%%
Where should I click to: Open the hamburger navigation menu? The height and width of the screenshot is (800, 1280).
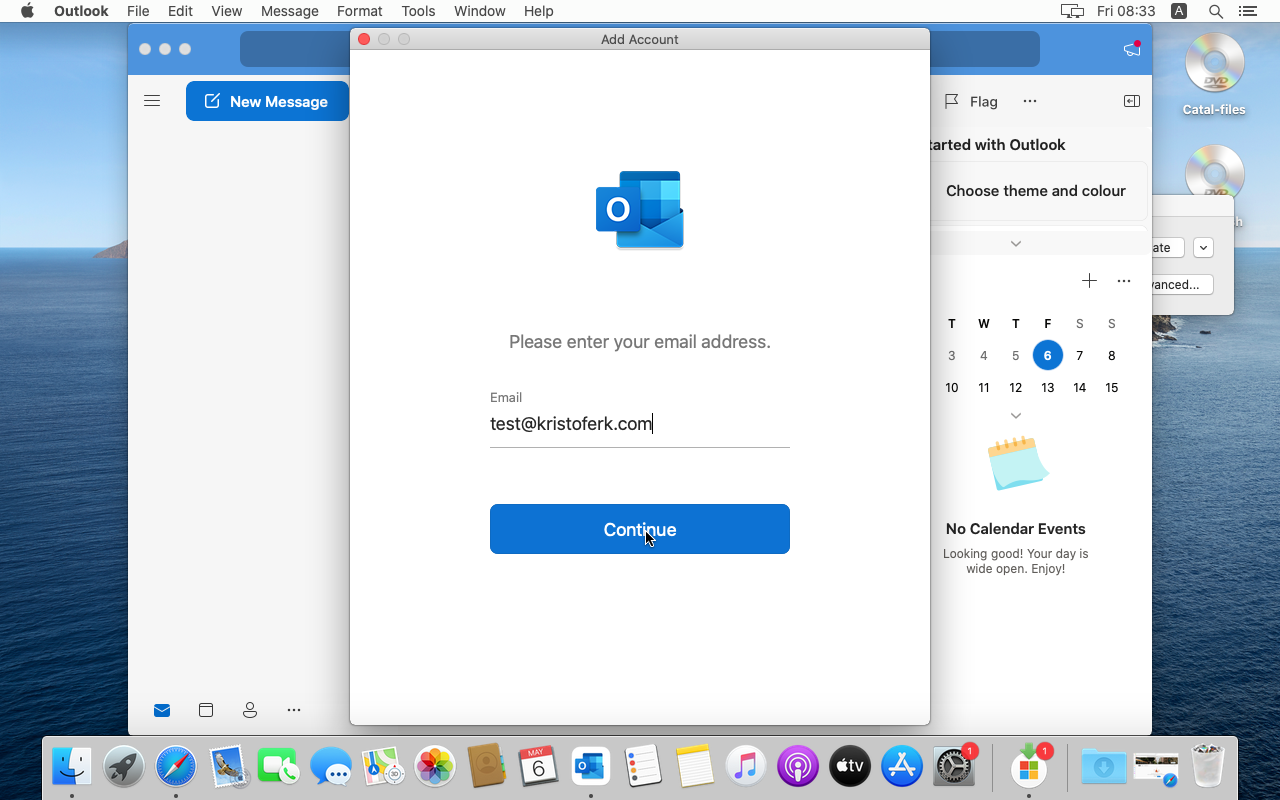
%%
%%
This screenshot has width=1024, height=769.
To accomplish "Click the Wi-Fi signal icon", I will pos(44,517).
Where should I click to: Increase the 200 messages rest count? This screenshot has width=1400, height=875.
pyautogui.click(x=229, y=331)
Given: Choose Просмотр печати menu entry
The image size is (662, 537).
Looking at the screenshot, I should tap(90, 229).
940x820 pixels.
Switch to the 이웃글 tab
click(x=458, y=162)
%%
%%
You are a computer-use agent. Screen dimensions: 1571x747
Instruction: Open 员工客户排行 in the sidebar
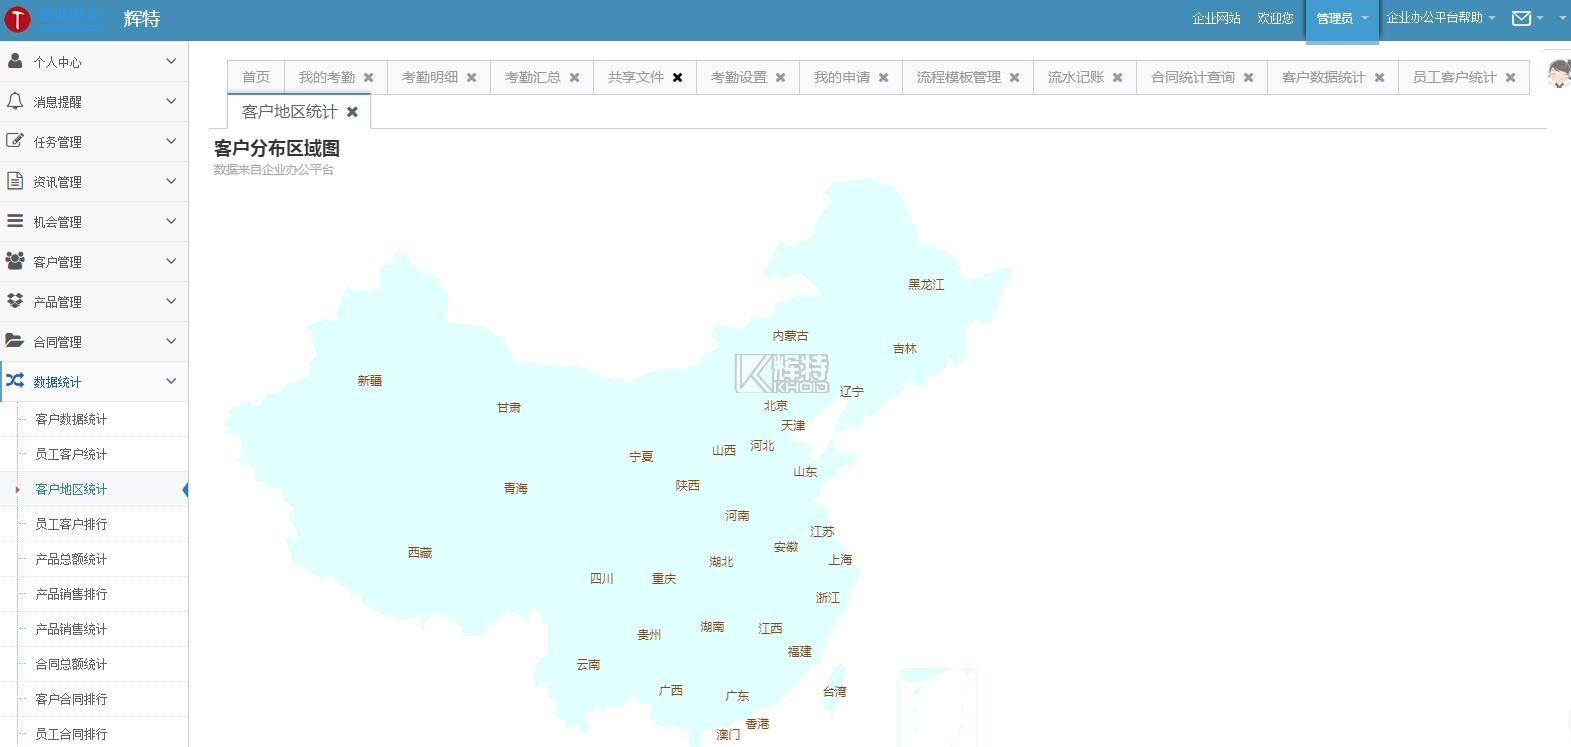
%%
ASSIGNMENT — Each line in the data that holds the string "menu" needs to be copied.

YOUR SOLUTION —
Where should I click to: Open the hamburger navigation menu? The height and width of the screenshot is (800, 1280).
Given: Choose Просмотр печати menu entry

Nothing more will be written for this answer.